The violence and gore of death mitigated by watching it on a screen rather than smelling the blood and stepping over the body parts.

Since the War to End all Wars (WWI) upwards of 80 million people have died (and perhaps more) in war.  Yet we continue down this path.  And we do it because we’ve become better at the advertising that sells this approach.

In December of 1941 President Roosevelt announced we were at war with Japan and Germany. He called on all Americans to dedicate themselves to victory. To commit themselves to battle. To be willing to sacrifice themselves in a noble cause, even at the price of their own lives.

In September of 2001, President Bush told us to go shopping. Yes, we were at war with terrorists. Yes, we would use our military might to smite our enemies. Those enemies that hate us because of our freedom (and shopping malls apparently) and we would hunt them down and kill them.

Between 1941 and 2001 our wars went from all-out calls for the commitment and blood of Americans to the “Police action” of Korea, to the “Assistance” of the Democratic Government of South Viet Nam.

Just a kinder and gentler way of selling war to the world.

So how can we learn from Star Trek? There was an episode wherein Kirk and crew encounter two planets at war. But there are no weapons being fired, no bodies being exploded or shot, no horribly wounded sent home without limbs to recover.

It was a “civilized” way of warfare. Virtual weapons were fired back and forth. Computers randomly selected the “casualties” and dutiful citizens so selected reported to the chambers to be “eliminated” without the horrors of real war.

It worked well at eliminating the horrors of war, without eliminating the motivation of war. No one on either planet could explain the reason they were at war, that had faded into the past.

Kirk, as he always did, violated the Prime Directive and interfered. He gave them back the horrors and reality of war. The two planets chose to negotiate. Happy ending all around.

Perhaps we can learn something here. Either find a willingness to solve the problems that motivate a people to choose to kill another people by virtue of a difference of beliefs, or adapt a more “civilized” way to war.

Think of it. Eliminate the horrors of the wounded, both civilian and military. Eliminate the effect of war on children (they would be ineligible for selection until their 21st birthday.) Redirect the resources of the military into more productive activities.

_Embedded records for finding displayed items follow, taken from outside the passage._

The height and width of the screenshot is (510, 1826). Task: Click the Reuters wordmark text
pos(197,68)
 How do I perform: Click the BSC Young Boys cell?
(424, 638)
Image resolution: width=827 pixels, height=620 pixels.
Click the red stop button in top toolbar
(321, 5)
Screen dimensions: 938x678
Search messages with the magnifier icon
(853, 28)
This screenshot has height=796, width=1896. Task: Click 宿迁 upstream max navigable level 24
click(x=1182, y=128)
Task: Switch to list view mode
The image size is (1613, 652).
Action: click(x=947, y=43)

Let the computers fight the war.

The reality is it wouldn’t work. Until we as a species learn to extend tolerance as much as seek it for ourselves, war will remain with us.

I find it amazing that those that scream the loudest for the path to war, are almost always those that don’t go to war. It seems to me that those who have never seen the effect of a bullet on a human body in person are the first to hand someone else a weapon, identify the target, and send them off to fight. Staying safely behind.